As far as B is concerned, A started at a point distance L to the S, so in B's view that is still a point distance L to B's S. In B's view, A has made an excursion out to the West from that line.
But this has nothing to do with our definition of $\bar v$. B defines $\hat v$ as pointing from the present position of A to itself, and $\bar v$ as perpendicular to that.
If you mean the line joining A's actual initial position to B's final position, B sees that point as way over to the W (ut to the W, where t is the time from start to finish), so indeed A is seen as having gone some displacement in that direction.

 

[member 731016]

That equation is manifestly wrong. The LHS is vector, the RHS is a scalar. Correct would be: $$\int_{0}^{\tau}v \cos\theta(t) dt=u\tau$$ where $\theta(t)$ is a function of $t$, and $v = |\vec v|$.

Is it true for all equations that both sides must be the same physical quantity (i.e LHS = Scalar = RHS, or LHS = vector = RHS) @PeroK . What is the proof of that fact? Many thanks!

 

[PeroK]

What is the proof of that fact? Many thanks!

It's part of the definition of equality, mathematical or physical.

 

[member 731016]

It's part of the definition of equality, mathematical or physical.

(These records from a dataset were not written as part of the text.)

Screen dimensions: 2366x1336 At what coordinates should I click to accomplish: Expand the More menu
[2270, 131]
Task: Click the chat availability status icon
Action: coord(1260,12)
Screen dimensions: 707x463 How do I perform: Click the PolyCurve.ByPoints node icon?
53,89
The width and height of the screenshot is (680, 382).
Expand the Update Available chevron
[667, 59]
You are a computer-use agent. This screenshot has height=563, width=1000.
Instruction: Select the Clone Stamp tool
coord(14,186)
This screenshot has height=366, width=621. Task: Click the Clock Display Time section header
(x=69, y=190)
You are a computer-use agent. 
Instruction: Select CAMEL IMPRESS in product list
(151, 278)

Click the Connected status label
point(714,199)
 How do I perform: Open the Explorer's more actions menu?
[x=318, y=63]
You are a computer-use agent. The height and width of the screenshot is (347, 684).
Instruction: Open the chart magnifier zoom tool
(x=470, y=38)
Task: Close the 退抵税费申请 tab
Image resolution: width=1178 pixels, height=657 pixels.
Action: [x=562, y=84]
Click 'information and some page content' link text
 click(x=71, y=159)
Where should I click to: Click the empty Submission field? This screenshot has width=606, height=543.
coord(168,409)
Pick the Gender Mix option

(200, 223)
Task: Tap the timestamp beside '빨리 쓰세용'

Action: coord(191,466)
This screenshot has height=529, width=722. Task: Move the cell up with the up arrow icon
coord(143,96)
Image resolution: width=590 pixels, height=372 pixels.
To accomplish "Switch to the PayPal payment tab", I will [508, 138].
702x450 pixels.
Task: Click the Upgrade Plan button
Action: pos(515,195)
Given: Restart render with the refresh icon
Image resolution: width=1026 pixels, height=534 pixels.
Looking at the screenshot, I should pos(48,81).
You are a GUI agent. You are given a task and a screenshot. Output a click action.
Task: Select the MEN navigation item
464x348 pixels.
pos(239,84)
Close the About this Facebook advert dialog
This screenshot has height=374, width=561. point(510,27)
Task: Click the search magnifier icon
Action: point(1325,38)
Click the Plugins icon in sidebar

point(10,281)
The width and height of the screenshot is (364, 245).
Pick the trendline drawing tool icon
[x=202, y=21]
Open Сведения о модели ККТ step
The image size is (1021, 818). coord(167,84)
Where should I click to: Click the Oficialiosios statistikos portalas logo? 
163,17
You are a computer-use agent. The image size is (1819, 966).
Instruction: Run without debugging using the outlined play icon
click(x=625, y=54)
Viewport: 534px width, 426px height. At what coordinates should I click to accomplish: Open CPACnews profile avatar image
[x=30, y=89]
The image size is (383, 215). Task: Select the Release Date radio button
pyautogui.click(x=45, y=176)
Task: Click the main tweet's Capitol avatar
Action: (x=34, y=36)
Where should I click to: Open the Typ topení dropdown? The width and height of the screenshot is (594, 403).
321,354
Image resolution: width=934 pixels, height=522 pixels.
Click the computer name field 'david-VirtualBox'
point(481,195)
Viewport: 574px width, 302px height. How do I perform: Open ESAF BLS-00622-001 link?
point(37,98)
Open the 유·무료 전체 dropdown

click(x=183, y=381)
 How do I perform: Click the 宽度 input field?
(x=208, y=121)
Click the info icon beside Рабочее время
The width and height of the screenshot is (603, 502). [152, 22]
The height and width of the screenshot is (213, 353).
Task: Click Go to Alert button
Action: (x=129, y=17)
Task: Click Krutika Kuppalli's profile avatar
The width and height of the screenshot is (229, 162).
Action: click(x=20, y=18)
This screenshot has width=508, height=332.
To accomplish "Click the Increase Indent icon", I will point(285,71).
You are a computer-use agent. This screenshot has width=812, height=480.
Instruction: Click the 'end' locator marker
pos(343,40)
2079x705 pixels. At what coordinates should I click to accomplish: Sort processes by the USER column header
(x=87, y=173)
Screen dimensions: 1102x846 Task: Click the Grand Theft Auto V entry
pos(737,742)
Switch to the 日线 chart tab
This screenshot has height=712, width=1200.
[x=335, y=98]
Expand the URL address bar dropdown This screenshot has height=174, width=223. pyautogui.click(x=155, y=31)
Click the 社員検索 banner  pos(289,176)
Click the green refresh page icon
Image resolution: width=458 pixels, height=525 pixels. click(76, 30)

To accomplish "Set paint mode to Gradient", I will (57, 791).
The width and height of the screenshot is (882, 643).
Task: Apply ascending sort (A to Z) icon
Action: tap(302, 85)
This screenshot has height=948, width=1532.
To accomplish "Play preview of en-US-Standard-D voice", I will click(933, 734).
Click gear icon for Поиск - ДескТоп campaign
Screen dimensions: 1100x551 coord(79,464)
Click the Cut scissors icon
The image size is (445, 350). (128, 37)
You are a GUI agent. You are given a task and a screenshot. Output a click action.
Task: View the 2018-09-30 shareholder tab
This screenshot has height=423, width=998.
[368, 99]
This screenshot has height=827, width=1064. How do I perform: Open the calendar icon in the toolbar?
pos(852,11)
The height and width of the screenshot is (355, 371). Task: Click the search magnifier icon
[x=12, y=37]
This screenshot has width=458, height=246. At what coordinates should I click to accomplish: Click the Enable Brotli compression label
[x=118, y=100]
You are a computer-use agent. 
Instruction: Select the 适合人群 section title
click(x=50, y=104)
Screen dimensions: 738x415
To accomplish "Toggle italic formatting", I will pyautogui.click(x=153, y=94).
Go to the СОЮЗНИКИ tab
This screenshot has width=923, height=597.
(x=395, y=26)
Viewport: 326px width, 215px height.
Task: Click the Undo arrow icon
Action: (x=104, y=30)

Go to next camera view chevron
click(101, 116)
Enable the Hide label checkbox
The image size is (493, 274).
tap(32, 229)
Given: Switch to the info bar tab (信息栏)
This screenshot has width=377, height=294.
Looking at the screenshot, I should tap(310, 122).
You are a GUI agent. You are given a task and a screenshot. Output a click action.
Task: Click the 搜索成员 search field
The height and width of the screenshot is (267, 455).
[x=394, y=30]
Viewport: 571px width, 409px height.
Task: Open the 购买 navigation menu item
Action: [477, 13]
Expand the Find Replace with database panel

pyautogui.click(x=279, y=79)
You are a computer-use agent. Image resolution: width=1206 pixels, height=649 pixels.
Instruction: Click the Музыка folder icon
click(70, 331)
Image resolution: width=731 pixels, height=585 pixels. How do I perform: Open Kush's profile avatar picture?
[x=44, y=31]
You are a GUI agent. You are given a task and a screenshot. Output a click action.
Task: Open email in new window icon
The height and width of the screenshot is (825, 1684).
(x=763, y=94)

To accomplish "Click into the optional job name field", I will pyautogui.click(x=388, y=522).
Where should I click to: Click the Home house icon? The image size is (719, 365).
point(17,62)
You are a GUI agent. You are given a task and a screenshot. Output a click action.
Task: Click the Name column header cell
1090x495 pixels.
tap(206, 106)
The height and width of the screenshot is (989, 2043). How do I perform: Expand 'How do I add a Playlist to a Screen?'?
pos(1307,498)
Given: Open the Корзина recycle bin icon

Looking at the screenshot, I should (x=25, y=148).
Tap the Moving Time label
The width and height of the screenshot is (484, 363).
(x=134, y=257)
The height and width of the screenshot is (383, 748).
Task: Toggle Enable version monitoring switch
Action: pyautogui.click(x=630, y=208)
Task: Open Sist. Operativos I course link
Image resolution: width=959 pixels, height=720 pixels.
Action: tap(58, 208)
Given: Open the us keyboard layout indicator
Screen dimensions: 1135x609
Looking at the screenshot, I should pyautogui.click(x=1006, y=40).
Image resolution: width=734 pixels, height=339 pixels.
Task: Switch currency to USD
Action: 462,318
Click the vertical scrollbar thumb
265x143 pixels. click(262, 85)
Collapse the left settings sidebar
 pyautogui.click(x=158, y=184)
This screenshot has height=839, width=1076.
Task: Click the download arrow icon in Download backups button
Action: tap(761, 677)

Ok thank you, out of curiosity, when did you learn that @PeroK ? Would you be able to guide me to any physics textbooks? Many thanks!

 

[PeroK]

Ok thank you, out of curiosity, when did you learn that @PeroK ? Would you be able to guide me to any physics textbooks? Many thanks!

I did pure mathematics at university. People forget that equals $=$ has a precise meaning. It's simplest to take it as an axiom of mathematical physics that you can only compare things of the same order and physical dimensions.

 

[member 731016]

I did pure mathematics at university. People forget that equals $=$ has a precise meaning. It's simplest to take it as an axiom of mathematical physics that you can only compare things of the same order and physical dimensions.

Thanks for your reply @PeroK , what do you mean same 'order'. Many thanks!

 

[haruspex]

Is it true for all equations that both sides must be the same physical quantity (i.e LHS = Scalar = RHS, or LHS = vector = RHS) @PeroK . What is the proof of that fact? Many thanks!

For two things to be equal, you must be able to do the same things with each and with the same consequence. I can add a scalar to a scalar because there are defined rules for that, but there are no rules allowing me to add a vector to a scalar.

 

[member 731016]

For two things to be equal, you must be able to do the same things with each and with the same consequence. I can add a scalar to a scalar because there are defined rules for that, but there are no rules allowing me to add a vector to a scalar.

Thanks for your reply @haruspex , I guess the reason why there are no rules for adding a vector to a scalar is because it is not physically meaningful yet. Maybe in the future of physics!